File Manager

Current File : //usr/share/crm114/mailreaver.crm
#! /usr/bin/crm
# -(spam good cache dontstore stats_only outbound undo verbose maxprio minprio delprio fileprefix config)
#
#	mailreaver.crm - 3rd Generation mail filter "standard script"
#
#   Note to SunOS and FreeBSD users - do not place command arguments of
#   "-([arguments])" format on the first line of this program
#   or you will not get  what you expect. This is due to a kernel
#   difference in how a bangline should be dealt with.

# Copyright 2002-2009 William S. Yerazunis.
# This file is under GPLv3, as described in COPYING.

#     This is MailReaver, the 3rd Generation mail filter "standard script"
#     for CRM114.  The goal is to make a more maintainable, understandable,
#     and easier-to-customize mail filter.
#
#    1) we use the consolidated library "maillib.crm" for most shareable
#       things like parsing the .cf file, munging text, cacheing text, etc.
#
#    2) we always use the CacheIDs and the Reaver (maildir-like) format
#       for storing incoming email in unaltered form if there is
#       any possibility of training it.
#
#    3) We always train using mailtrainer.crm rather than training
#       internally.  Thus, if you want to change the way things are
#       trained, you need to look at mailtrainer.crm as well.
#
#
#     We support the following commands, on both the command line
#     in the form "--blahblah --blahblah"  and
#     by using the "command {secretpassword} word word" method
#
#       spam		- this is spam.  Treat appropriately.[*]
#       good		- this is good.  Treat appropriately.[*]
#       cache           - pretend the email starts on the following line.
#                         process it normally and put it in the cache.
#       dontstore         - do NOT store this text into the cache.  Use
#                         this for text that you never want to train.
#	stats_only	- output ONLY the status.  Nothing else.
#			Since this means there's no output of the
#                       CacheIDs, we don't store the text for later training.
#       report_only     - output ONLY the headers that would have
#                       been added, not the entire text.
#	outbound	- this is an "outbound" message and hence can
#			assumed to be nonspam.  Train if necessary.
#	undo		- the message was mis-trained as type X.  Undo that.
#	verbose		- tell me more.
#	maxprio +/-	- add a maximum priority entry
#       minprio +/-	- add a minimum priority entry
#       delprio         - delete a prio list entry.
#       fileprefix=dir  - look in the dir for the .css and .cf files
#       config=filename - use filename as the .cf file
#
#     [*]  - meaning that if it's a command line flag, the entire
#     standard input is the example text and if it's an inline
#     command, then the example text follows the inline commandline.

Written task:
Answer these questions from the MailReaver script header above, numbering your answers to match:
1. Under which license is the file released?
2. Which script handles all training?
3. What does the config=filename command do?

Dataset extract:
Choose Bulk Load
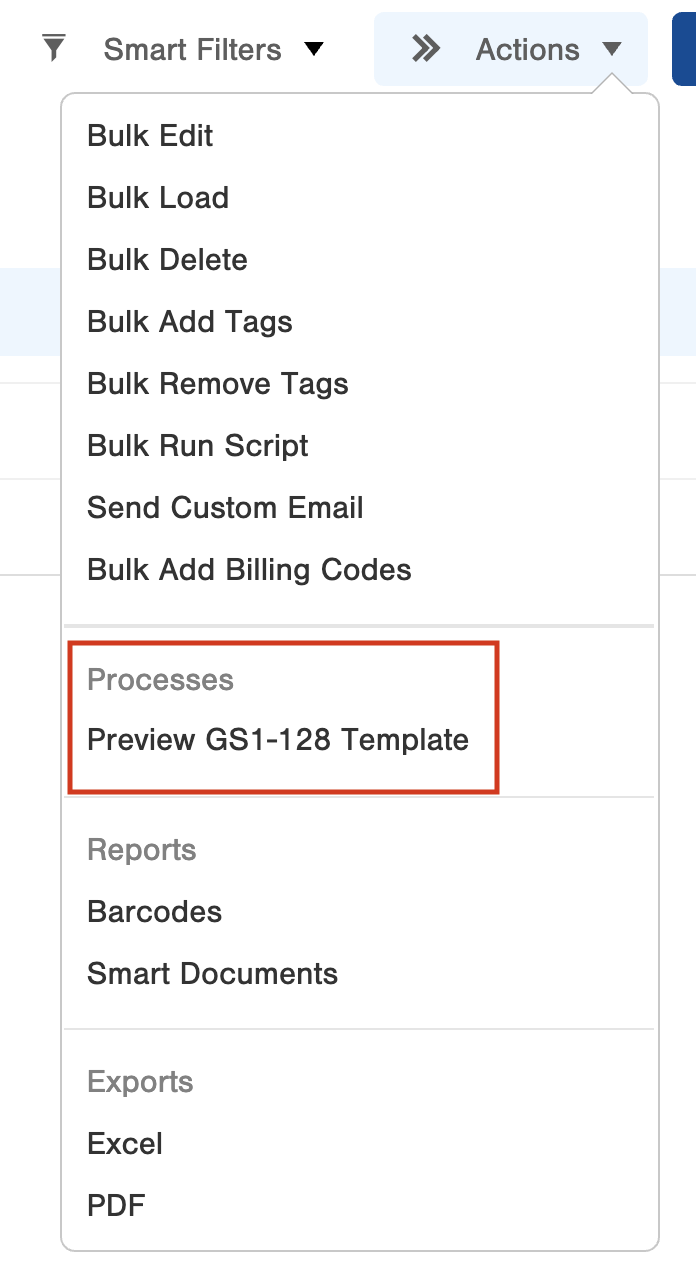 [158, 198]
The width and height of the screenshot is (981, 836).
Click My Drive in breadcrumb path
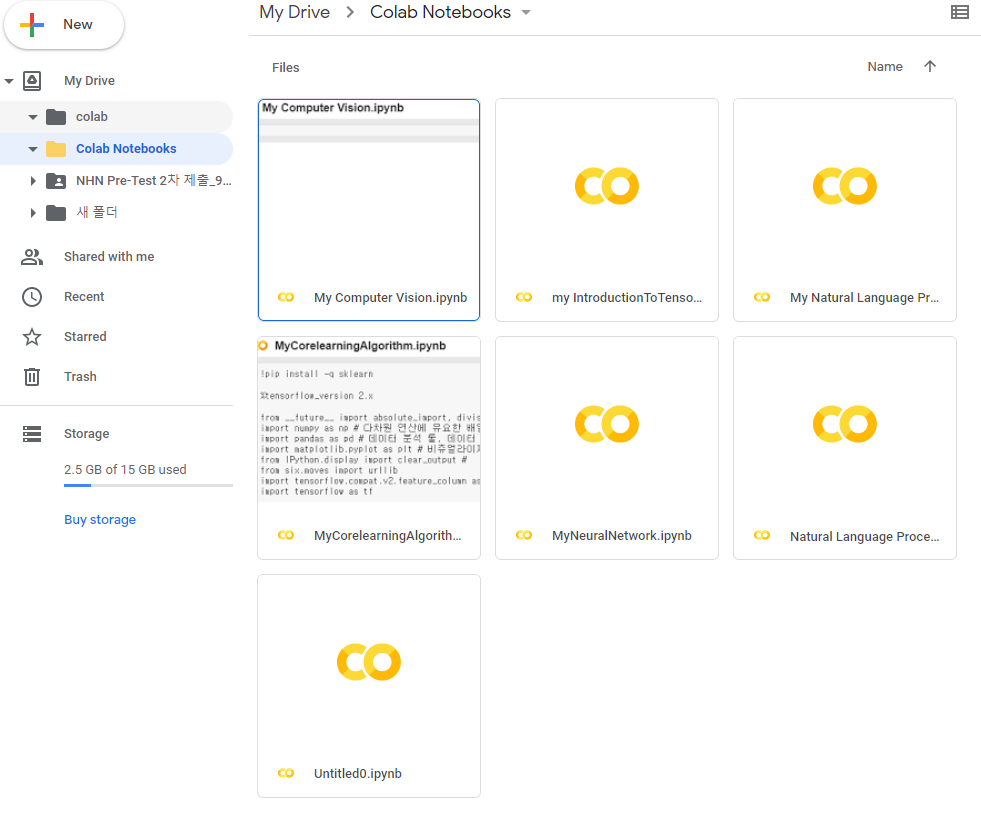(294, 13)
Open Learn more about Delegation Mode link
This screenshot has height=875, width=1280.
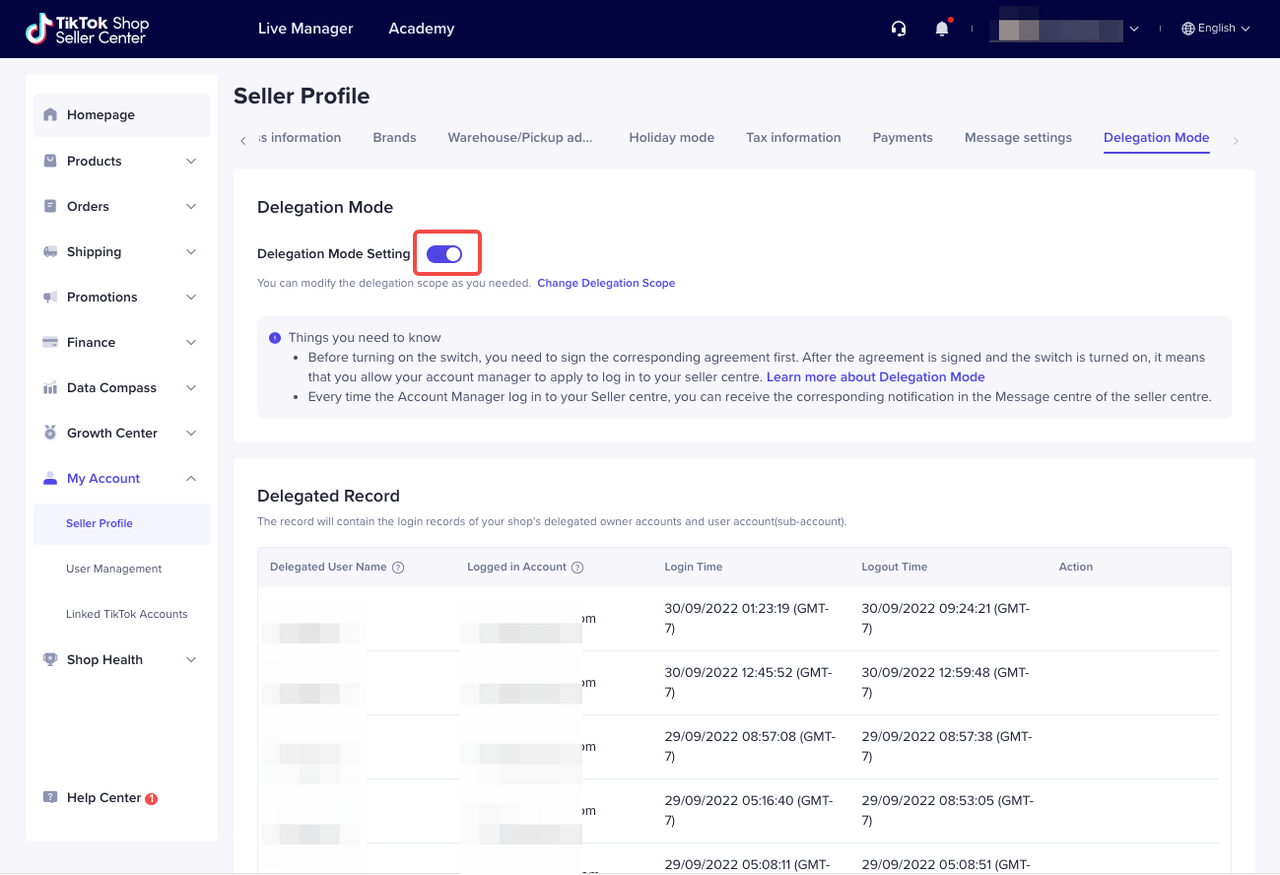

Result for this task:
1. GPLv3
2. mailtrainer.crm
3. It uses the named file as the .cf file.